Exercise ▸ The answer must consist solely of the lines from the one containing "Image resolution: width=764" through the last line of the records below, repeated exactly, with all pictures omitted.

━━━ Extracted material ━━━

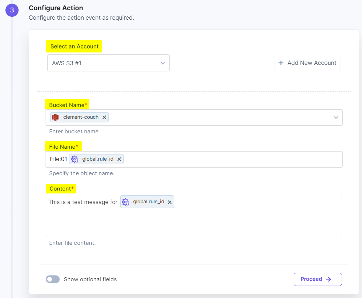Image resolution: width=362 pixels, height=298 pixels.
Task: Open the account dropdown showing AWS S3 #1
Action: point(162,63)
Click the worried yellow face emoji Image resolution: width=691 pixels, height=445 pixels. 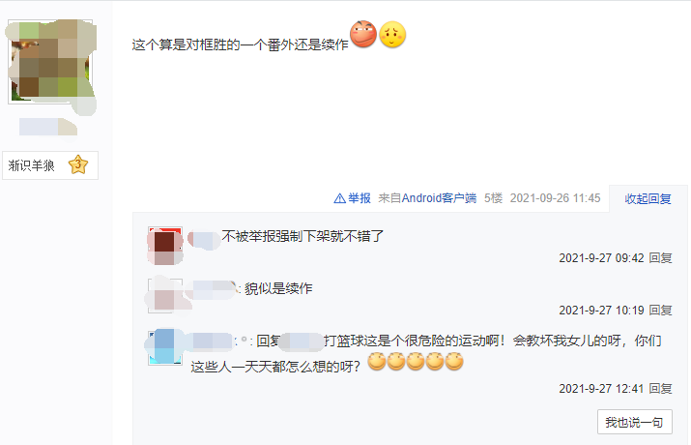[x=392, y=35]
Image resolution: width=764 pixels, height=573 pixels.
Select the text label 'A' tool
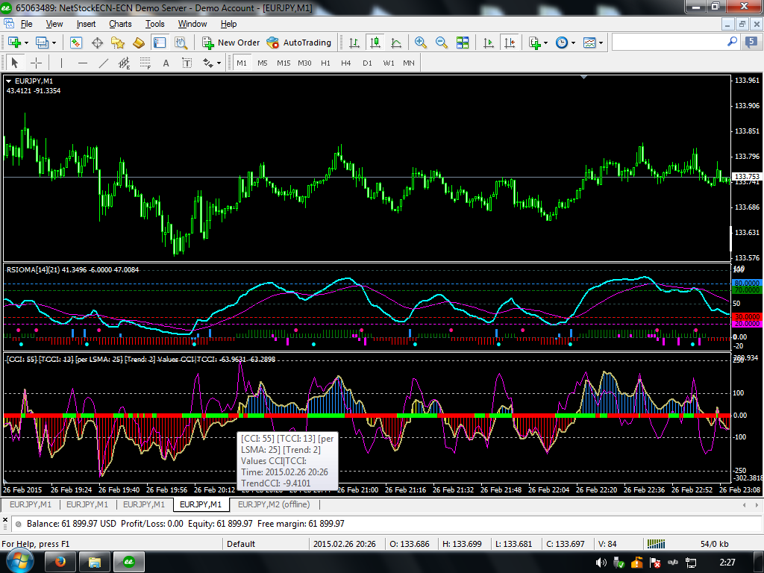coord(166,63)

━━━

Answer to this exercise ▸
Image resolution: width=764 pixels, height=573 pixels.
Select the text label 'A' tool
coord(166,63)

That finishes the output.